On October 6, 2024, the Registrant entered into an Agreement and Plan of Merger with Goat Holdco, LLC, a Delaware limited liability company (“Parent”), and Goat Merger Sub, Inc., a Delaware corporation and a wholly owned subsidiary of Parent (“Merger Sub”), providing for, among other things, the merger of Merger Sub with and into the Registrant (the “Merger”), with the Registrant surviving the Merger as a wholly owned subsidiary of Parent. The Merger became effective on January 27, 2025, pursuant to a Certificate of Merger filed with the Secretary of State of the State of Delaware.
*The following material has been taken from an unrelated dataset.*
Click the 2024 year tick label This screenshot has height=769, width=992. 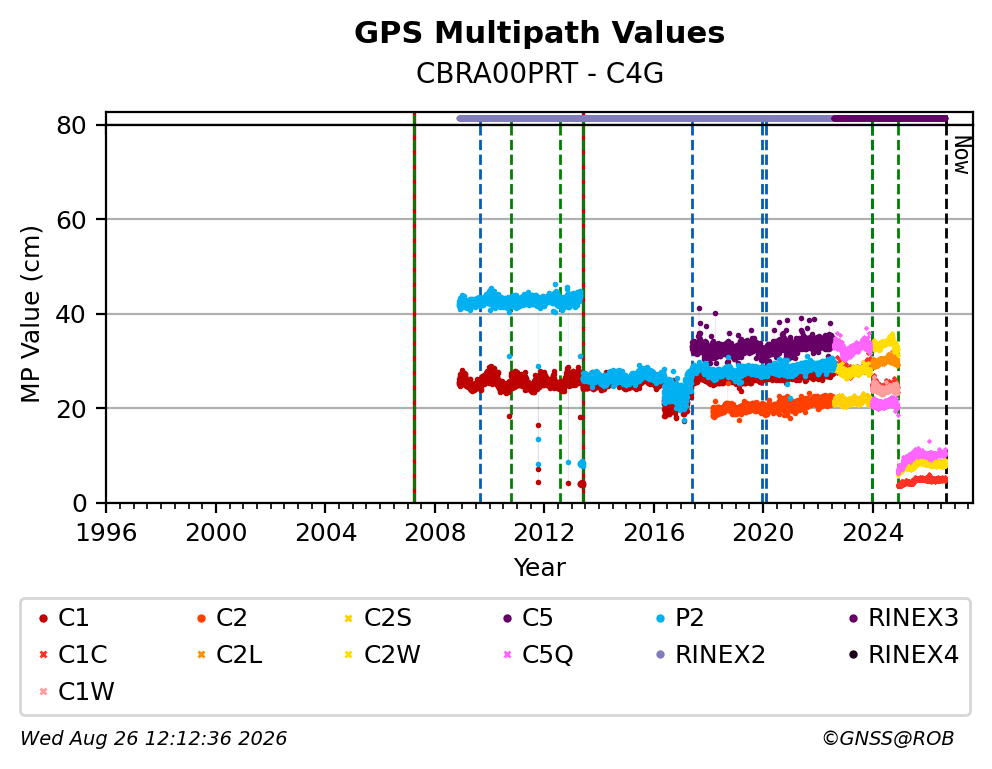point(872,533)
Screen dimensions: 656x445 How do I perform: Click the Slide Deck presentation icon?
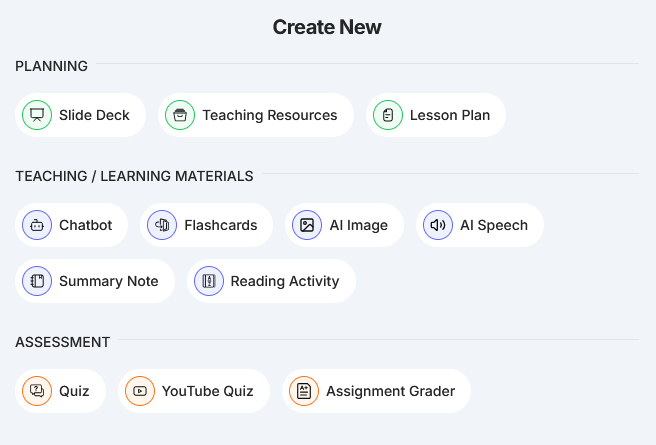point(37,115)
As a result of the Merger, the Registrant has terminated any and all of the offerings of the Registrant Common Stock pursuant to the Registration Statements. In accordance with the undertakings made by the Registrant in the Registration Statements to remove from registration, by means of a post-effective amendment, any of the securities registered under the Registration Statements that remain unsold at the termination of the offerings, the Registrant hereby amends the Registration Statements and removes from registration any and all of the Registrant Common Stock registered under the Registration Statements that remain unsold as of the date hereof, and hereby terminates the effectiveness of each of the Registration Statements.
SIGNATURES
Pursuant to the requirements of the Securities Act of 1933, as amended, the Registrant has reasonable grounds to believe that it meets all of the requirements for filing on Form S-8 and has duly caused these Post-Effective Amendments to the Registration Statements to be signed on its behalf by the undersigned, thereunto duly authorized, in the City of Bristol, State of Connecticut, on January 27, 2025.
| BARNES GROUP INC. |
| |
| By: | /s/ Jay B. Knoll |
| | Name: | Jay B. Knoll |
| | Title: | Senior Vice President, General Counsel and Secretary |
Pursuant to Rule 478 under the Securities Act of 1933, as amended, no other person is required to sign these Post-Effective Amendments to the Registration Statements.